Elles vont résider dans la prise en charge et les techniques offertes. « En France, la prise en charge est identique pour tous, c’est un système national, financé par la Sécurité sociale », explique le docteur Viaris. Alors qu’en Angleterre, les soins de fertilité sont vus comme un « soin de bien-être », dont la gestion est confiée à des instances locales (ICBs). Le financement est moins généreux qu’en France. Dans le public, les Françaises vont ainsi bénéficier de la prise en charge de quatre FIV jusqu’à leur 43ème anniversaire (soit un de plus que les Anglaises de moins de 40 ans, et trois de plus que les Anglaises de 40 à 42 ans). Un esprit qui perdure dans le privé, les Françaises ne payant que les dépassements d’honoraires, lesquels n’ont rien à voir avec les sommes déboursées au Royaume-Uni.
D’autre part, l’éventail des techniques utilisées (dans le privé) est plus large de ce côté de la Manche. Tout d’abord, le diagnostic génétique des embryons est autorisé au Royaume-Uni, alors qu’il est interdit en France, « sauf dans le cas où l’un des parents se sait porteur d’une anomalie génétique ou chromosomique », précise Dr d’Argent. De plus, la ROPA (réception d’ovule du partenaire) y est permise, contrairement à la France, qui impose l’anonymat du don de gamètes. Enfin, la PMA post-mortem et la gestation par autrui, strictement interdites en France, sont pratiquées ici.
Face aux différences de conditions de traitement et surtout de coût, certains envisagent de suivre un parcours PMA en France. « C’est tout à fait possible.
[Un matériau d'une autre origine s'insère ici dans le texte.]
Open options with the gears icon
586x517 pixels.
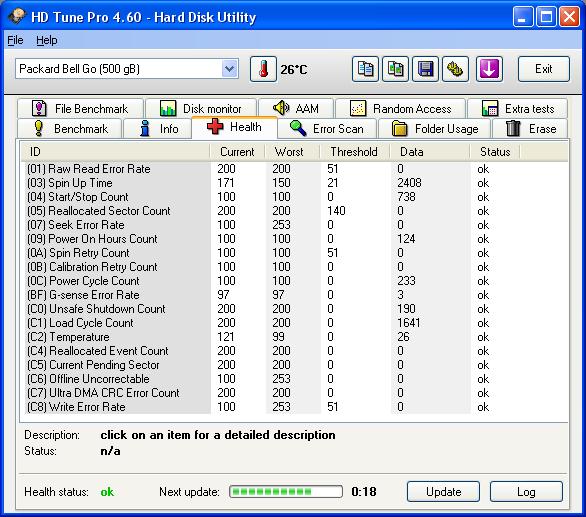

Beaucoup de facteurs rentrent alors en jeu, tels que la prise en charge ou non par la Sécurité sociale, les liens conservés avec la France, la possibilité de se loger », note le docteur d’Argent.
« J’ai choisi de rester à Londres, près du père, pour continuer ma vie ici, mon travail », explique Anne-Laure. Il est toujours possible de consulter une première fois des deux côtés de la Manche, pour décider de ce qui sera le mieux pour soi. « Prendre la bonne décision est extrêmement important, avant de se lancer dans un projet coûteux en temps, en argent et en énergie », conseille Benjamin Viaris de Lesegno.